Mid-Missouri Peaceworks held a rally and 5K walk Sunday afternoon to advocate for action on climate change both in Columbia and nationally.

The Walk for the Climate, which began with a rally at Courthouse Square at 1 p.m., featured speakers who discussed climate change, how to combat it and how to persuade others to do the same.

There was also a performance by fiddle-player and songwriter Pippa Letsky. About 50 people were in attendance. 

The speakers included Carolyn Amparan, chair of Columbia’s Climate and Environment Commission and chair of the Osage Group Sierra Club, and Philip Francica, director of programs for Renew Missouri.

Once the rally ended, attendees began a 5K walk that circled around the MU campus and ended back at Courthouse Square.

The event was co-sponsored by Osage Group Sierra Club, the League of Women Voters of Columbia and Boone County, Renew Missouri, the City of Columbia Climate and Environment Commission and the Citizens Climate Lobby of Columbia and Jefferson City.

"Climate change is an urgent priority. There's no doubt about it," said Mark Haim, director of Mid-Missouri Peaceworks. "Everybody who's paying any sort of attention at all realizes that we are in deep trouble and we need to seek significant action now."  

Haim said the demonstration was meant to draw attention to the issue and remind both local and federal government officials that it needs to be addressed.
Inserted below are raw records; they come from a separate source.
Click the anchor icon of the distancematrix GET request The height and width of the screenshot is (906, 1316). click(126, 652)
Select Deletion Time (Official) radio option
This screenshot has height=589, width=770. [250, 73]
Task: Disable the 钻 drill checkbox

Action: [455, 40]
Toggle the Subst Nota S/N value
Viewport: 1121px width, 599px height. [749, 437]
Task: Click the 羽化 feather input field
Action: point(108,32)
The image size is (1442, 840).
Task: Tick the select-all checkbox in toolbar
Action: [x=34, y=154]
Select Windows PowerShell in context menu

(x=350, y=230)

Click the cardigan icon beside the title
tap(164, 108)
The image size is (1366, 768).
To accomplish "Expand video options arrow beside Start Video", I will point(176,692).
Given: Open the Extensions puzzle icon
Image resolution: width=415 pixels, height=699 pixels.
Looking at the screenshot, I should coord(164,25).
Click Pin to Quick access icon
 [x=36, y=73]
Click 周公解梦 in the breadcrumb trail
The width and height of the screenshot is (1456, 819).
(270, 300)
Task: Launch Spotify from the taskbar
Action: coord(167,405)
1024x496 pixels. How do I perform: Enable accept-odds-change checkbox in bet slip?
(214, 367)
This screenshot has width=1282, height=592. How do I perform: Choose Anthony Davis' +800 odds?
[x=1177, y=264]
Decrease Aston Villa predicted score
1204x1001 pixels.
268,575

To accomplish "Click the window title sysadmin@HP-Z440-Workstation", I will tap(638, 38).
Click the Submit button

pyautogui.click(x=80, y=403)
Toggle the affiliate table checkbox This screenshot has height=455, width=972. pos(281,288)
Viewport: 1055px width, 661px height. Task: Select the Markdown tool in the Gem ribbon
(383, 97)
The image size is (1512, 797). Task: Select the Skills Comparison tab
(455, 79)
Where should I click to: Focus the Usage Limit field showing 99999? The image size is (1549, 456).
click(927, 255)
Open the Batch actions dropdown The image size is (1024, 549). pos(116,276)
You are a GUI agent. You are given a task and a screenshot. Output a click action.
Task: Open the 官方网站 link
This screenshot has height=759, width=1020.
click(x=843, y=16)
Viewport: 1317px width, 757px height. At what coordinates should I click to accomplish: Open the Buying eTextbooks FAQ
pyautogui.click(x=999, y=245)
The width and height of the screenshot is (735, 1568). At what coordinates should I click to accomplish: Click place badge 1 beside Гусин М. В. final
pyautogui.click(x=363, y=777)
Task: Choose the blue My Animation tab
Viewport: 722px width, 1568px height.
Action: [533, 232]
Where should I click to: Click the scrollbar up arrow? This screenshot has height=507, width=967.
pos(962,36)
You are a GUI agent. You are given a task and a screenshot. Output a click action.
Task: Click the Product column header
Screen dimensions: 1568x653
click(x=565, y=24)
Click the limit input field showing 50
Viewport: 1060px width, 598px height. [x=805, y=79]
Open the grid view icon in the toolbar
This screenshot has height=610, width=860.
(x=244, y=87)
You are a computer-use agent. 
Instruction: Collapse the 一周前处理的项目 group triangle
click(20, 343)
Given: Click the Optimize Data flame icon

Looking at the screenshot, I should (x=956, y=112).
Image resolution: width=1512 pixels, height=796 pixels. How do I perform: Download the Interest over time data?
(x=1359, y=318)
"President Biden's rhetoric has been good; we're afraid that he's not necessarily going to follow through and move things forward to the extent that we really need," Haim said.

The event's message was not just for Biden, however. Haim and Amparan want to see the Columbia City Council commit to reaching the goal laid out in its Climate Action and Adaptation Plan of using 100% clean, renewable energy for electricity.

The City Council will make its decision in November. The first public hearing will take place Oct. 14, where advocates with Mid-Missouri Peaceworks and Osage Group Sierra Club will push for a 100% plan.

People of all ages were in attendance at the rally Sunday. Victor Myers, a retired MU librarian, said he is concerned for the future of the planet.

"The wildlife is different," he said. "We have more drought and more rain. I don't see so many species that I once did. It saddens me, really."

Myers also said he hopes to see more progress on climate action so that his family won't have to deal with the effects of climate change.

"I've got two sons and their wives, and I want them to have a happy life. I worry about them, and I worry about kids being in chaotic situations," he said.

Kate Wagoner, an MU senior majoring in education with a minor in psychology, said she came to the demonstration because she wants to be more connected to Columbia.

"I want to see my community thrive. I'm pretty close to the Columbia community. I really like it here, and I just feel like I want to do my part," she said.

Haim said he hopes the Walk for the Climate and similar events and movements will combine to make a difference in the fight against climate change.

"What we're trying to demonstrate by our presence is our commitment to this issue," he said. "We won't go away. We've been making noise around this issue for decades now, and it's reaching a point where everyone is recognizing it."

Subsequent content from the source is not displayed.